There are many companies on the market, both foreign and domestic. Some compositions are praised by everyone, while others have conflicting reviews. Here you need to understand that those who often deal with this work can, using a composition that is not very good in terms of characteristics, get an excellent result. It’s more difficult for beginners: they don’t know how it should be, so they can’t correct it in time if something goes wrong. Therefore, it is unlikely that you will be able to save money: in order to get a good result, you will have to buy a composition for self-leveling floors with very good characteristics and reviews. And these are expensive brands.

Here is a list of manufacturers and compositions, with a brief description:

  • Bolars is inexpensive, but difficult to work with.
  • ‘Prospectors – reviews vary.
  • Pyramid - little experience.
  • CERESIT CN78 - easy to work with, the surface is smooth, but expensive.
  • IVSIL TIE-ROD-II is a self-leveling mixture based on gypsum; other compositions level a little worse.
  • BROZEX NP-42 - the result is not bad, spreading is normal.
  • Horizon Universal - difficult to work with.
  • Vetonit Vaateri Plus is a self-leveling agent with good characteristics, it is easy to work, the surface is smooth, and it is expensive.
  • Forbo 976 is a self-leveling mixture with good performance.
  • Foundation T-45 - spreads and levels well, but is not suitable for thick layers (more than 10 mm).
  • Plitonit (PLITONIT) - a composition for a thin layer has very good reviews.
  • Kreps-RV and SL - according to reviews - normal characteristics at an affordable price.

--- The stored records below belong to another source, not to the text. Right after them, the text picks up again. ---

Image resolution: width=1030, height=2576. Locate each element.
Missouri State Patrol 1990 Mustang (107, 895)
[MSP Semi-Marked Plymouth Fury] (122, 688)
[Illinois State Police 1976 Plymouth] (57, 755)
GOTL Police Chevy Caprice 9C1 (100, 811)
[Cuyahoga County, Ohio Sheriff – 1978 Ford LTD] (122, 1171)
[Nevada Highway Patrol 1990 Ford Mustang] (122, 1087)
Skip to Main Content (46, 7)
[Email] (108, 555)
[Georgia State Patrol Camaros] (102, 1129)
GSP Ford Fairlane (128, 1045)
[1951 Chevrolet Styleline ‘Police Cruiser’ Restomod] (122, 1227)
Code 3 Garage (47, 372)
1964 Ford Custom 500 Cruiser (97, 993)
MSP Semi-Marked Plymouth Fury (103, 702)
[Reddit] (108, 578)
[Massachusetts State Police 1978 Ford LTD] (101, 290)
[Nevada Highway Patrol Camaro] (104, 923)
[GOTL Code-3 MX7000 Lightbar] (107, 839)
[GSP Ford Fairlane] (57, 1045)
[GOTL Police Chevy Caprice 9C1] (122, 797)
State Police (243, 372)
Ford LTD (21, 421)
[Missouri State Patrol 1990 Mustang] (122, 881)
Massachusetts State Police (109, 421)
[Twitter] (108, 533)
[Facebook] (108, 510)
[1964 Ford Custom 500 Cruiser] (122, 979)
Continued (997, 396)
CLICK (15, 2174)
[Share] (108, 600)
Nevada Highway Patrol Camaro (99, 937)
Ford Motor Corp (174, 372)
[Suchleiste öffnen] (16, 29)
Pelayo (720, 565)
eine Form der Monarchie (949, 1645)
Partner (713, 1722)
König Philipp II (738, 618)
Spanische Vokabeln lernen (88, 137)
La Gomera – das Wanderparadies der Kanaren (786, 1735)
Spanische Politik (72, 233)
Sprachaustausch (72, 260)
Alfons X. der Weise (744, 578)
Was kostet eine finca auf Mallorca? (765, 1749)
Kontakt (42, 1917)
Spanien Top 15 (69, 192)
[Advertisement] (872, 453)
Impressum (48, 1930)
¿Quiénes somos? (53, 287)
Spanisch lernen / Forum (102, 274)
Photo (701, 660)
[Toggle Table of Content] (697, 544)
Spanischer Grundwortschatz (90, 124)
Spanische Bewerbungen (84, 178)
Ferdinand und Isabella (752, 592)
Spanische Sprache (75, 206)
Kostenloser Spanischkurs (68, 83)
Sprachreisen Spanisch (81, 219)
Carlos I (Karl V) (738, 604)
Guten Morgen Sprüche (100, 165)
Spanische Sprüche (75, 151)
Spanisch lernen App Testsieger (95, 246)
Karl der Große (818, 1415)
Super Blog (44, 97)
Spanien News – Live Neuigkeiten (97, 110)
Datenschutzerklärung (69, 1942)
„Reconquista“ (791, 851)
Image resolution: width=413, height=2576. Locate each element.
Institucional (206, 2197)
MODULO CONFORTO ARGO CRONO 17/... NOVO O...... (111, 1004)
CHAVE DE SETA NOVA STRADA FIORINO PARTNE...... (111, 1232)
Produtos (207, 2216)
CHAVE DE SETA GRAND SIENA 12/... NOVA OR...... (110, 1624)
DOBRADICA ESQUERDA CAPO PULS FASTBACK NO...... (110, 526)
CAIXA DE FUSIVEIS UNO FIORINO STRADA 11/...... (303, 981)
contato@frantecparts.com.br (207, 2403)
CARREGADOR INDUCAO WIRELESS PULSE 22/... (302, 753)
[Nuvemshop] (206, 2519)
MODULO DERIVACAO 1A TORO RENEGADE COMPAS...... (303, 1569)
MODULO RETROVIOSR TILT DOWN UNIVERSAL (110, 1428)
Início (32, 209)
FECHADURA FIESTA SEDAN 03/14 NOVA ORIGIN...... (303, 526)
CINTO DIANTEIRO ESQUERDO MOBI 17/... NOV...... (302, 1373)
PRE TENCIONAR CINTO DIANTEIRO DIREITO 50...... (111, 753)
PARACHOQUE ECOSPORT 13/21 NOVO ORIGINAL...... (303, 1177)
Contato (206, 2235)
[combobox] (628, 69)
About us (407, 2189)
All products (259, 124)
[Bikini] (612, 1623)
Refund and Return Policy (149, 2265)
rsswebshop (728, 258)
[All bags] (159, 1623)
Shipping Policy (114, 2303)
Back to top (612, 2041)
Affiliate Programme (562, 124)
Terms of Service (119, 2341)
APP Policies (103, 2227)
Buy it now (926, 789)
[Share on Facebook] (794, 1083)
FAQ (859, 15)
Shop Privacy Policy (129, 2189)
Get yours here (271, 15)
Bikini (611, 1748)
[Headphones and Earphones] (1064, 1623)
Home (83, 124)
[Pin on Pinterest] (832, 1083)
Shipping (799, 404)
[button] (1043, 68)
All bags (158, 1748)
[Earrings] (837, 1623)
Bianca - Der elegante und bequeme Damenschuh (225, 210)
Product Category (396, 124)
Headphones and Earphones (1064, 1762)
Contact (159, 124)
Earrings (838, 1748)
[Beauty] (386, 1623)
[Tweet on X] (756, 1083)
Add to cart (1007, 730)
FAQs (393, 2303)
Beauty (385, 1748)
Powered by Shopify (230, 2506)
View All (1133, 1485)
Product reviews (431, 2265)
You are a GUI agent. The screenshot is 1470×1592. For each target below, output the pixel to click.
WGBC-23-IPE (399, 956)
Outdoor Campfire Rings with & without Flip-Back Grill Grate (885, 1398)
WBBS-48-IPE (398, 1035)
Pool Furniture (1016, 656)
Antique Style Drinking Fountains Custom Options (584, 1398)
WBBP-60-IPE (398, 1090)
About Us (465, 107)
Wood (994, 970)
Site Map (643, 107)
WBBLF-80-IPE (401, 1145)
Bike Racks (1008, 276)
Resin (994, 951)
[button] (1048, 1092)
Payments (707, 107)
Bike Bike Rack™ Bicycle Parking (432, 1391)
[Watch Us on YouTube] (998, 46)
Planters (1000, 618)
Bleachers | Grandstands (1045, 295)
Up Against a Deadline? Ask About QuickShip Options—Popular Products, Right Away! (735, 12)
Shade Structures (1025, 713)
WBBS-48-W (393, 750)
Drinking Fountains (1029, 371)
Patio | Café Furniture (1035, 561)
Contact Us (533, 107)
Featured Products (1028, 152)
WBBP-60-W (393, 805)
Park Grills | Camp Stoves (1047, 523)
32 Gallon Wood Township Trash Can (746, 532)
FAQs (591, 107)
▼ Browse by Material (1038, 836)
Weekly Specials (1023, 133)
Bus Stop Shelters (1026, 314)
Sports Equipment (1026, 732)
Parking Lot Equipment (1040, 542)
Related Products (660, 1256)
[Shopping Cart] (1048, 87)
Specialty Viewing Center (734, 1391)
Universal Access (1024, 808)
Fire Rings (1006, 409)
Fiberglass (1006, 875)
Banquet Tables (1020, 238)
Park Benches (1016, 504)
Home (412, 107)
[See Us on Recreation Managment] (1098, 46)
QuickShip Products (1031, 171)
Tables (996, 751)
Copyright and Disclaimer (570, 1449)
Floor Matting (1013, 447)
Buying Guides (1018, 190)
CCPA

These are, naturally, not all manufacturers, but those with which you can make a floor, and do not suffer (according to reviews of those who worked with them) ...

Polymer and 3D self-leveling floors

The technology for installing polymer floors is similar to installing self-leveling ones. There is also a liquid, relatively fluid composition that needs to be distributed over the surface. The difference is in materials. These are mainly polymers. They differ according to the type of binder component:

  • polyurethane;
  • epoxy;
  • methyl methacrylate.

In terms of coating thickness, they can be very thin - this is dust removal coating and painting, or they can have a thickness of 1.5-4.5 mm, sometimes more. The compositions are mainly two-component - before application they are mixed in strictly measured proportions. Then, like self-leveling floors based on cement or gypsum, they are poured onto a flat primed surface (their own primer) and leveled.

Polymer floors can have a glossy or matte surface, or they can have a rough surface. In apartments and private houses (for bathrooms, kitchens, corridors) they mainly use a gloss or matte surface, in swimming pools or on open terraces - a rough surface, so that it is non-slip even when wet.

Volumetric floors with a pattern, which are also called 3D (three de) floors, are a special case of a polymer floor. The design is applied to a banner or special fabric. The main thing is careful elaboration of the design and high quality of printing. This pattern is glued onto the prepared base, then a layer of transparent polymer is poured on top. After drying, another layer of abrasion-resistant varnish is applied. The result is those beautiful pictures on the floor that many people like so much.

The basis for the quality of a 3D floor is an ideal base and high-quality pattern

Self-leveling floor technology with a pattern

Step by step it looks like this:


The entire technology for installing a 3D floor is demonstrated in a video clip. After viewing, all ambiguities should disappear completely.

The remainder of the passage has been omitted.